The study found that menopause transition is marked with a number of adverse health effects, including hot flashes and depression to vascular aging, which is typically seen as artery stiffening and endothelial dysfunction.
‘Perimenopausal and early menopausal women are more vulnerable to higher risk of cardiovascular disease.’
In this study, the frequency, but not severity, of hot flashes was specifically associated with greater arterial stiffening and reduced endothelial function.
"Perimenopausal and early menopausal women are more vulnerable to increased risk of cardiovascular disease," said JoAnn Pinkerton, executive director at the North American Menopause Society in the US.
"With fluctuating and then declining estrogen during the menopause transition, it is important to monitor mood, blood pressure, lipids, blood sugars, and body composition because of the increased risk of abdominal fat.
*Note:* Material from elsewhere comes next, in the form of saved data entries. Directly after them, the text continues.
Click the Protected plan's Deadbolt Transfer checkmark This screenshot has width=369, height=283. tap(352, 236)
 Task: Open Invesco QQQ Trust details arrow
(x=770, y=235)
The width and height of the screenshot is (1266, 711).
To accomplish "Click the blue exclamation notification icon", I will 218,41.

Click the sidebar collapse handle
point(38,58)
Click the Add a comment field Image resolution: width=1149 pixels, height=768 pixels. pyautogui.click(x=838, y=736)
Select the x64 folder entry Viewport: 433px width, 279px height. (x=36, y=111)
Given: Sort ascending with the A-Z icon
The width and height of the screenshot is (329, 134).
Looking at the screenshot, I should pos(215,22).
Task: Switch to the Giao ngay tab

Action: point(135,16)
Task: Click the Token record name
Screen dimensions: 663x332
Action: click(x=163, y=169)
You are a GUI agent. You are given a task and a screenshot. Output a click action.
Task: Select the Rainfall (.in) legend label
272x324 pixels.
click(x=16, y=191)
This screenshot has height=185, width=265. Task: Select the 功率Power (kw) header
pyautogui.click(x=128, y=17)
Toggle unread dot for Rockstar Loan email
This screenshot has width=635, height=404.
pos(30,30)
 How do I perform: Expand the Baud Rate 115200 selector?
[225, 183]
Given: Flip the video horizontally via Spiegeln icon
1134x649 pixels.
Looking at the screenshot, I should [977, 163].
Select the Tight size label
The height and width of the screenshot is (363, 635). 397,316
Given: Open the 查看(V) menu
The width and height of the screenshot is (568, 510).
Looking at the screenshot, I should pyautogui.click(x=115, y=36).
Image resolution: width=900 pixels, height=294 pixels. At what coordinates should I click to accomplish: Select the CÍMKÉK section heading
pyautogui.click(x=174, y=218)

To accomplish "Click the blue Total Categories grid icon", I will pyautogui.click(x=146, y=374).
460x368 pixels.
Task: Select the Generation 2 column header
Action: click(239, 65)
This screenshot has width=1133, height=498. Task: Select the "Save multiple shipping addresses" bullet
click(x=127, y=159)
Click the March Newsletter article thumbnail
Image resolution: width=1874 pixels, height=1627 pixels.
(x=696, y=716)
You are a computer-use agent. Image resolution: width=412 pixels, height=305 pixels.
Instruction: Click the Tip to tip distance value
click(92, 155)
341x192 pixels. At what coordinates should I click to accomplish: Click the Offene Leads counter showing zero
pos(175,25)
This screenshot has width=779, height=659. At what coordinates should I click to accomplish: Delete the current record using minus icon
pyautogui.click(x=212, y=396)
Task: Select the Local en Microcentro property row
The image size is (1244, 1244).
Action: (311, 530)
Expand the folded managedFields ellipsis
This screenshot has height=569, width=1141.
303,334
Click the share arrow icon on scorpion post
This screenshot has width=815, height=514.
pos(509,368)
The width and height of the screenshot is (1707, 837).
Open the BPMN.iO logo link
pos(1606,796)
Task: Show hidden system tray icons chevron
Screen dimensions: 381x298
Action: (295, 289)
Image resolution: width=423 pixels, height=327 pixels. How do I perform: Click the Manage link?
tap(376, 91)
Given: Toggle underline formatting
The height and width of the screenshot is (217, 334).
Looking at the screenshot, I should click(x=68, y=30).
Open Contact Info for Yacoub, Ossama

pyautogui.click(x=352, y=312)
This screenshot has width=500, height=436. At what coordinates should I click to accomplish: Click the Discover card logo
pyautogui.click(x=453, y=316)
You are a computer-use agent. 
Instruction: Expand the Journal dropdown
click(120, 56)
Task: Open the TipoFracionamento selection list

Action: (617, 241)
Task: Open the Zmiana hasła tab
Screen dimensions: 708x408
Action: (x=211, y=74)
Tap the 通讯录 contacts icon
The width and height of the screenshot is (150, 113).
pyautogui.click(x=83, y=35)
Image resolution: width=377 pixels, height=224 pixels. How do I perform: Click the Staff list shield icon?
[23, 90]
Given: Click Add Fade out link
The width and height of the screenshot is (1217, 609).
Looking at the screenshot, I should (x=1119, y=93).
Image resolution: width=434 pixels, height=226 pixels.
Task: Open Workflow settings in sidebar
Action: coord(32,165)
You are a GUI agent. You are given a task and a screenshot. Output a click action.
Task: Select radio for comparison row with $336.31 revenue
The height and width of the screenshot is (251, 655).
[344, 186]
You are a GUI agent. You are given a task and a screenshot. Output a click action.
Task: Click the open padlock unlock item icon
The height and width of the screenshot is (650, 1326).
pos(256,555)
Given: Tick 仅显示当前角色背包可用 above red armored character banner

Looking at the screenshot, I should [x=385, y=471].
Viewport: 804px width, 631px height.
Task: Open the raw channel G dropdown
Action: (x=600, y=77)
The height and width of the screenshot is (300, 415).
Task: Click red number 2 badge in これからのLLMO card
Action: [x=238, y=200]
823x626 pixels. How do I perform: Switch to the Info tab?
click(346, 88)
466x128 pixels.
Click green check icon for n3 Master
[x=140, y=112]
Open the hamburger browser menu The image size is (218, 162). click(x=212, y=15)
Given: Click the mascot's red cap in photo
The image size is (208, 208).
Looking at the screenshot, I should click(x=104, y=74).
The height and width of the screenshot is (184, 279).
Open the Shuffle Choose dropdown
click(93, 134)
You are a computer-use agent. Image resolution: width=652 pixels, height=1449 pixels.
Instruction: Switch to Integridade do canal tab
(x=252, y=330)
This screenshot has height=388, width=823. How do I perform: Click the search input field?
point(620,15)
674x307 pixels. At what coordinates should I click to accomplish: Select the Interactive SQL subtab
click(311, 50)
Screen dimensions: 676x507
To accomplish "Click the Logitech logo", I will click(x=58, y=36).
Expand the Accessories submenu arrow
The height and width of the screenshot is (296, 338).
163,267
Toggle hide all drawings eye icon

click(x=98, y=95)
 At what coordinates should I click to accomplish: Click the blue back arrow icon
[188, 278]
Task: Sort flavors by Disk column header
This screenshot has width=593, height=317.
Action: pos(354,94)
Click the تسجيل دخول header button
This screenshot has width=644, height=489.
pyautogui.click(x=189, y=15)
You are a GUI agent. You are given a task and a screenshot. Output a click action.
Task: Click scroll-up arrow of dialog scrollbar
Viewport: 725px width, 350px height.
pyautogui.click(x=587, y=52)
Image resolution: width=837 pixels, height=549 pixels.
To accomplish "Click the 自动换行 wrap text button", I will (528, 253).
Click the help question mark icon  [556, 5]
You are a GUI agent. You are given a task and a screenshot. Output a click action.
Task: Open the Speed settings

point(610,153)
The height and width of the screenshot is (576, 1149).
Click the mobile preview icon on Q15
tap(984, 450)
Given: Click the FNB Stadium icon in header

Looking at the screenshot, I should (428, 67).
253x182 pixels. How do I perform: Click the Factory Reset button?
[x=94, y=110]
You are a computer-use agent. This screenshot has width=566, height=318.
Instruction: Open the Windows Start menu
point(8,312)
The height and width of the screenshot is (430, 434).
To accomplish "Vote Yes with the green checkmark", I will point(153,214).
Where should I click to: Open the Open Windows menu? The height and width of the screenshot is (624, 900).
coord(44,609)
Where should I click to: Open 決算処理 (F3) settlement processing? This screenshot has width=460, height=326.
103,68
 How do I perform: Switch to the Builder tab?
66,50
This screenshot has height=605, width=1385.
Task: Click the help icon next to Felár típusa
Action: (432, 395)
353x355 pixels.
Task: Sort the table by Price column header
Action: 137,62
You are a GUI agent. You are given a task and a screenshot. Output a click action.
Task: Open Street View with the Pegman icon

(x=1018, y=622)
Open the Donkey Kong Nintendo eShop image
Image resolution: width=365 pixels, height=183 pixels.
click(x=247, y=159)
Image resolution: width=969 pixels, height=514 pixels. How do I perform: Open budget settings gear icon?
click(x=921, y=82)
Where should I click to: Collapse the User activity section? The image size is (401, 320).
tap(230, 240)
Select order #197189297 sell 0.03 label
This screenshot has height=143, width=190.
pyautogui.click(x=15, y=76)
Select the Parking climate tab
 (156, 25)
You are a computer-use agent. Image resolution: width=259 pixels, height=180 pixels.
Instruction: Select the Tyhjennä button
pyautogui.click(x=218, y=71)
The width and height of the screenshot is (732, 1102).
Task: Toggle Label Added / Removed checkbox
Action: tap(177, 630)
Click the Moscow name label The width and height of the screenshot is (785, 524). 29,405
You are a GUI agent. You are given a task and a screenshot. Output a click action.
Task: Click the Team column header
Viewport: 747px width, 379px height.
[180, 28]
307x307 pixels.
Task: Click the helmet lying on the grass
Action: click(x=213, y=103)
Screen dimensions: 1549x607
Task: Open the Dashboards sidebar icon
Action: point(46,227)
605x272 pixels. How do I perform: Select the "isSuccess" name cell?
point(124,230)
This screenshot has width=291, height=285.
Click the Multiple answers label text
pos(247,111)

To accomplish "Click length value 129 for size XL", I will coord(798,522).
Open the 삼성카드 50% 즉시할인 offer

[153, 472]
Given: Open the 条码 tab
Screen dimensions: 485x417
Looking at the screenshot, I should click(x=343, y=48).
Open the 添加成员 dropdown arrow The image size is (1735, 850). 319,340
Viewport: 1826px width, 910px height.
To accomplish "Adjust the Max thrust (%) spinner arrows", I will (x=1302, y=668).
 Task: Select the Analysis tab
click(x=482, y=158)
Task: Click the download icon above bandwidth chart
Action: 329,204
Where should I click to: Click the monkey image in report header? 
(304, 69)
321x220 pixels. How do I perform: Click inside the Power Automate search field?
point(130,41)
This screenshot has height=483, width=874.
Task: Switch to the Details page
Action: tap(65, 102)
"Healthy eating and exercise are encouraged, with individualised discussion about benefits and risks of hormone therapy," Pinkerton added.
For the findings, published in the journal Menopause, the team examined 138 menopausal women for the association of mood, symptoms, and quality of life measures with the key markers of vascular aging, a major risk factor for the development of cardiovascular disease.
In addition, across the stages of menopause, arterial stiffening and vascular dysfunction were associated with more frequent and severe menopause symptoms and a lower quality of life.
No association, however, was found with depressive symptoms.